An exact copy of the entries below is needed, with every picture left out.

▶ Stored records
-----
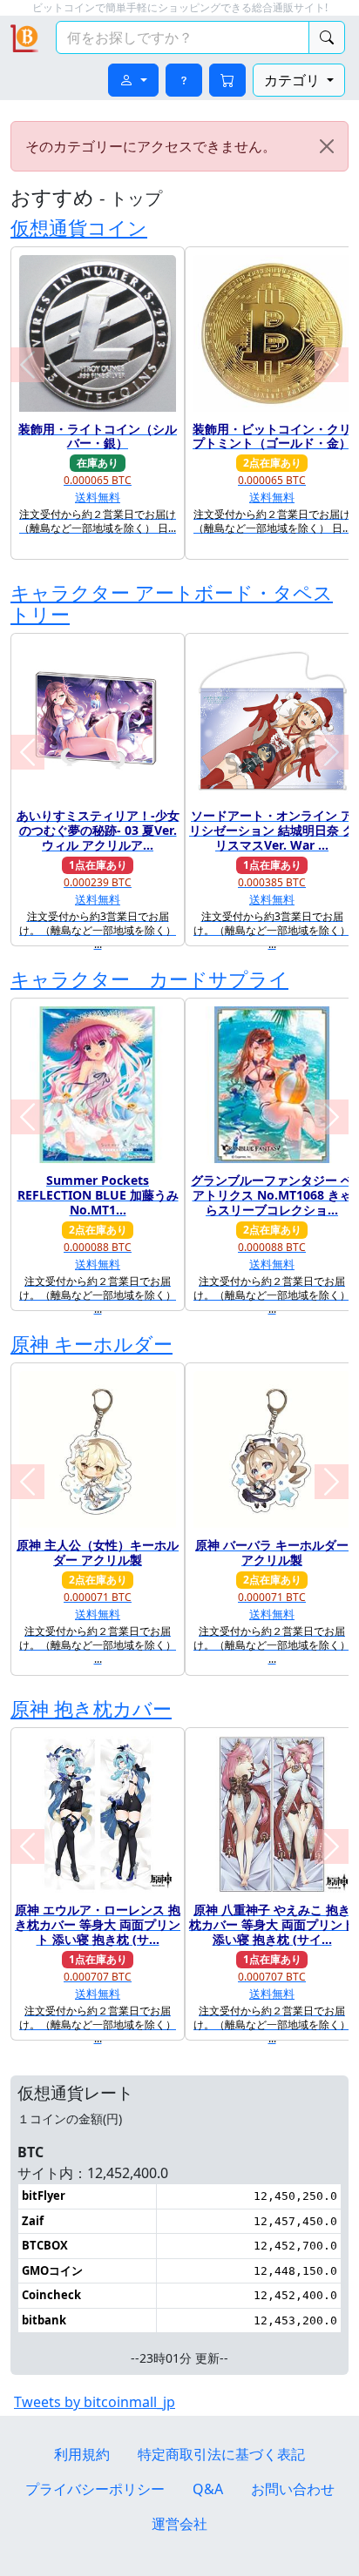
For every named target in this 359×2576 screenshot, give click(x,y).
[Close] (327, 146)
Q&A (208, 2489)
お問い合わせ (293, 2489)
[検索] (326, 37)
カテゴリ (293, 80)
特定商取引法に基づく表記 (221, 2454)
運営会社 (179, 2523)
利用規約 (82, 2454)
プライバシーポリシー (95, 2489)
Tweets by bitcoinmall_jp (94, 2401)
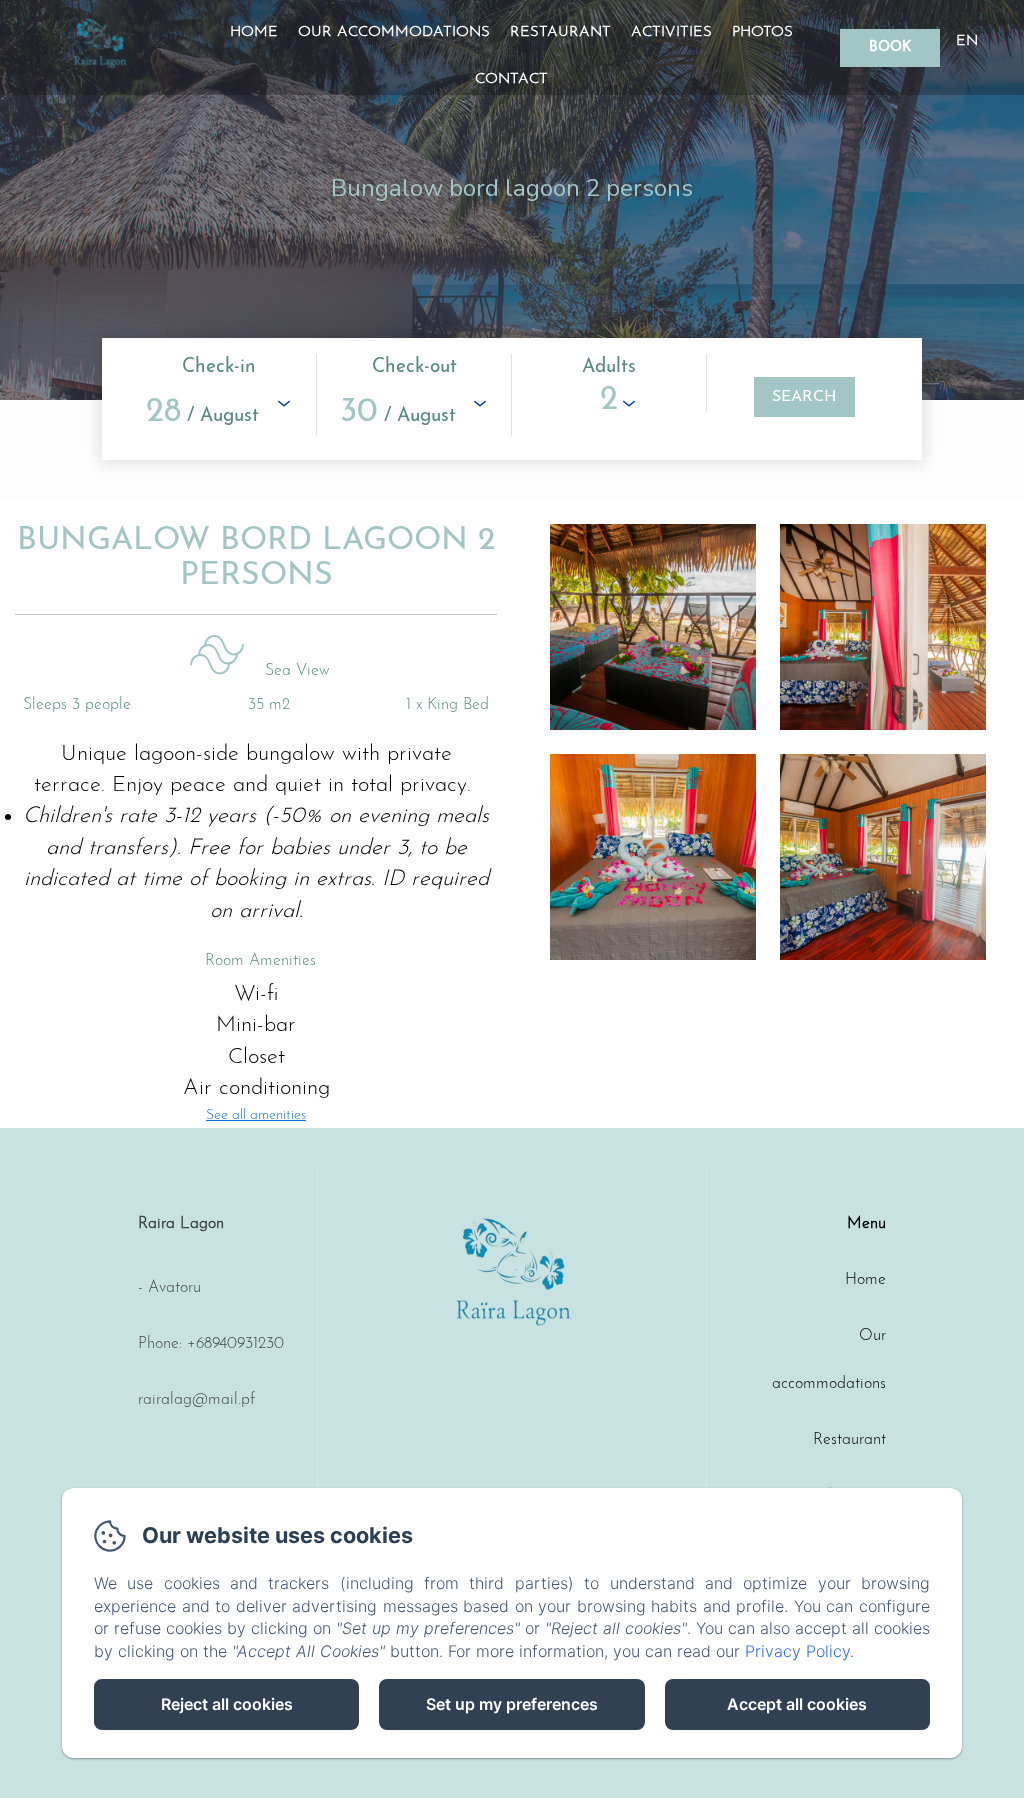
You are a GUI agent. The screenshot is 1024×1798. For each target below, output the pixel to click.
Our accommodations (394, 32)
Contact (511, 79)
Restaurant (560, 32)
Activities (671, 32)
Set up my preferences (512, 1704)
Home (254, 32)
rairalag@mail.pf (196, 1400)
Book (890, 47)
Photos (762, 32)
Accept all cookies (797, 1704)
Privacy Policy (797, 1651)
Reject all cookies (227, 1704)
-----
▶ YOUR SOLUTION
For every named target in this 359×2576 screenshot, give click(x,y).
[Close] (327, 146)
Q&A (208, 2489)
お問い合わせ (293, 2489)
[検索] (326, 37)
カテゴリ (293, 80)
特定商取引法に基づく表記 (221, 2454)
運営会社 (179, 2523)
利用規約 (82, 2454)
プライバシーポリシー (95, 2489)
Tweets by bitcoinmall_jp (94, 2401)
You are a GUI agent. The screenshot is 1024×1798. For each target below, output the pixel to click.
Our accommodations (394, 32)
Contact (511, 79)
Restaurant (560, 32)
Activities (671, 32)
Set up my preferences (512, 1704)
Home (254, 32)
rairalag@mail.pf (196, 1400)
Book (890, 47)
Photos (762, 32)
Accept all cookies (797, 1704)
Privacy Policy (797, 1651)
Reject all cookies (227, 1704)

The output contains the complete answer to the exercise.